For viewers, Mixer offers increased interactivity when compared to other streaming services. During E3 2017, any viewer who used Mixer to watch Microsoft’s content was given free games, and developers such as Telltale games have begun implementing modes that allow viewers to make in-game decisions.
It’s still an Xbox One
The Xbox One S is a new design, but it’s not an entirely new console. Aside from what’s above, everything else about it remains the same.
That’s a problem. The Xbox One has sold poorly, relative to PlayStation 4, for a simple reason. Most games will play on either console, but Sony’s is more powerful, and games look a bit better on it.
The Xbox One S doesn’t do anything to resolve that. It is slightly quicker, due to a higher clock speeds on the GPU and associated ESRAM. That’s enough to net an extra couple of frames in titles that run at an unlocked framerate, and it can smooth out tearing in some games, but the difference is usually not noticeable in gameplay. In fact, we only know about it all thanks to Eurogamer’s Digital Foundry, one of a small handful of publications equipped to do frame-by-frame analysis of a console. Microsoft said nothing about improved in-game performance in its official press guide to the Xbox One S.
And the console war is about to get worse for Microsoft. While the company has a major hardware upgrade, codenamed Scorpio, in the works, it’s not expected until the end of 2017. Sony, meanwhile, is rumored to launch the PlayStation Neo in October. It’ll bring a substantial increase in performance, giving Sony an even greater hardware lead.
That will put Xbox in a bad place. It’ll be significantly outperformed by Sony’s new console, yet slower than Sony’s old console, and that situation won’t change for at least a year.Our Take
Most gamers are unlikely to find the Xbox One S more appealing that it was before. It remains less powerful than its rival at Sony. Aside from its smaller footprint – which, as mentioned, is less impressive than hinted during its reveal – there’s nothing about the Xbox One S that will get an enthusiast’s attention.

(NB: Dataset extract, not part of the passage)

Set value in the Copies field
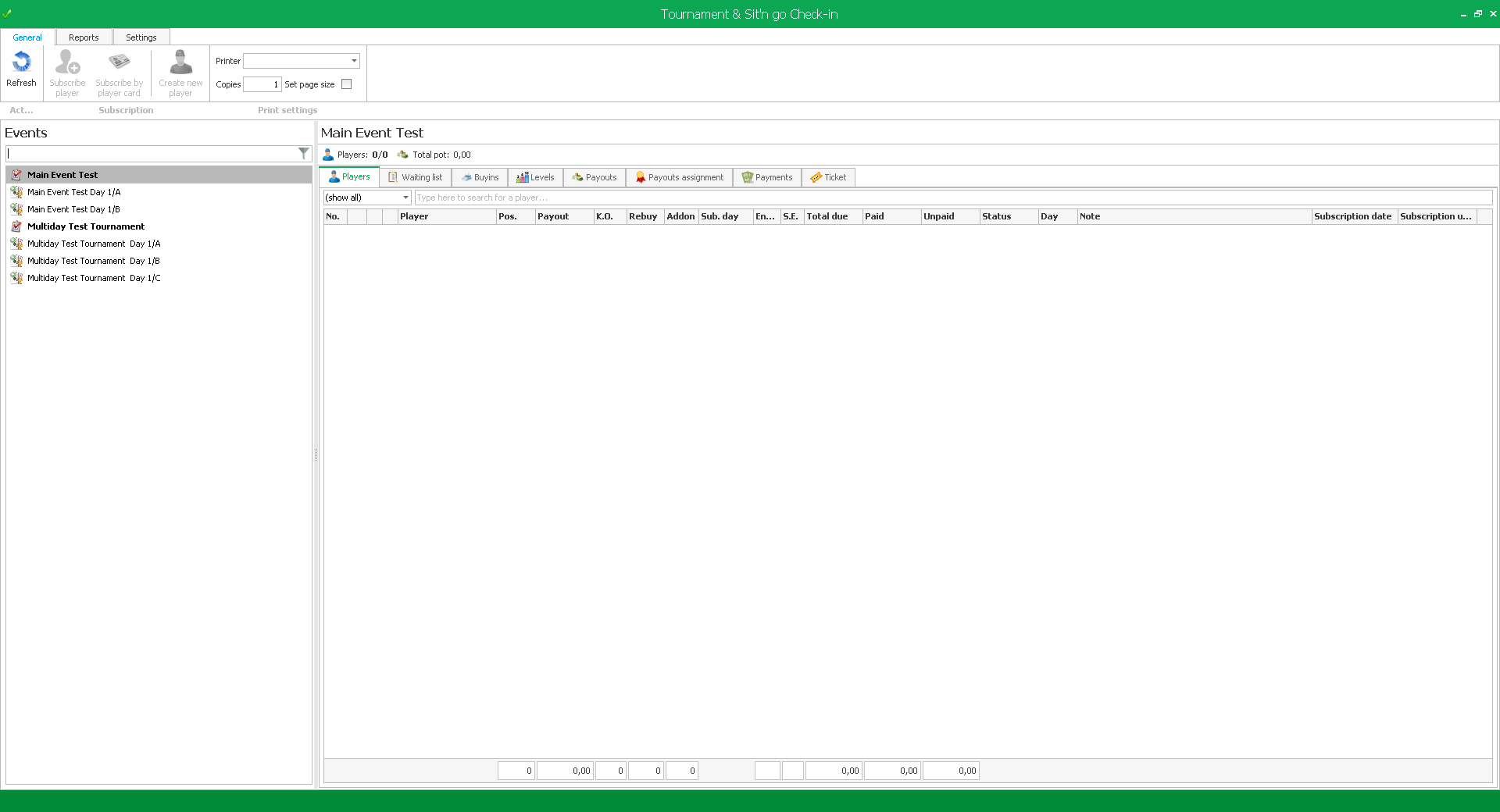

That said, while Xbox One S isn’t the best gaming console available today, it is a great home theater appliance. The Xbox One S has a 4K capable Blu-ray player — a feature unavailable on the PS4 or PS4 Pro — That alone may be worth the price of entry, provided you have a 4K television.

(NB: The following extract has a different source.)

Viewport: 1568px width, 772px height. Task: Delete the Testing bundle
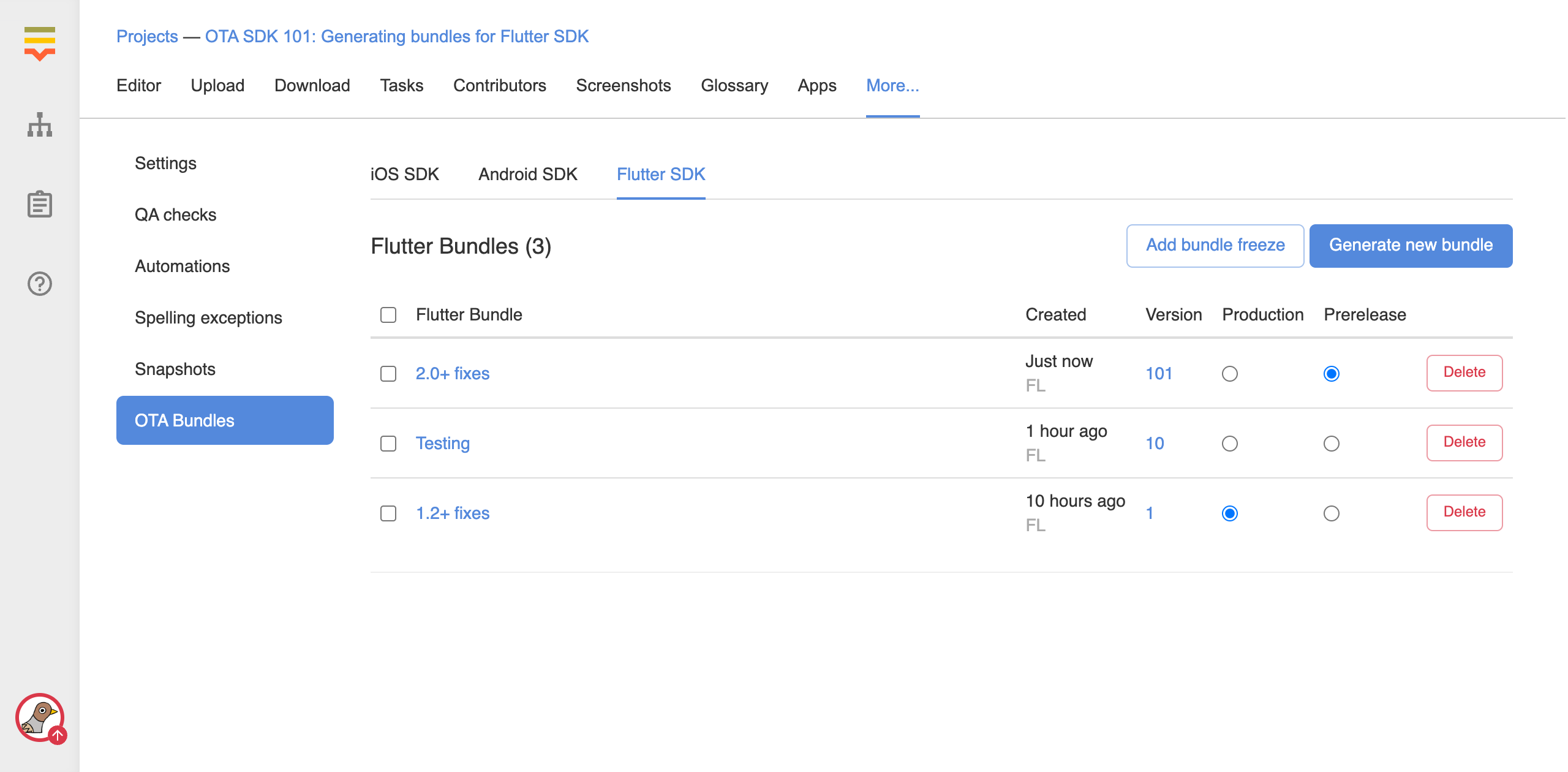1464,442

Is there a better alternative?
PlayStation 4 Pro is the most powerful game console on the market. The Xbox One S achieves parity with the standard PlayStation 4 in almost every way, though that console’s ubiquity among gamers may lead to the PlayStation 4 versions of multiplatform games receiving more attention from their developers.
How long will it last?
Depends on how often you like to upgrade your console. Microsoft’s more powerful version of the Xbox One, the “Xbox One X,” is scheduled to launch November 7, 2017. If you don’t plan on upgrading, the console will “last” until Microsoft announces a next-generation Xbox. Based on prior generations, we’d guess at least three years.
Should you buy it?
Generally speaking, all of the current consoles — aside from the Nintendo Switch — have most of the games you want. As such, buying a console almost always comes down to a number of factors outside of the hardware — Do your friends have Xbox Ones? Are you a huge fan of Halo, or Gears of War, or Forza? Do you care about your console integrating into your home theater system? In these situations, we expect you might prefer the Xbox One S.
Even if you have your heart set on getting an Xbox One, though now is not a great time to buy an Xbox One S. With the Xbox One X on the way, chances are you will be able to buy a powerful version of the console, or get this one for less money this holiday season. At this point, we’d recommend waiting until the end of the year.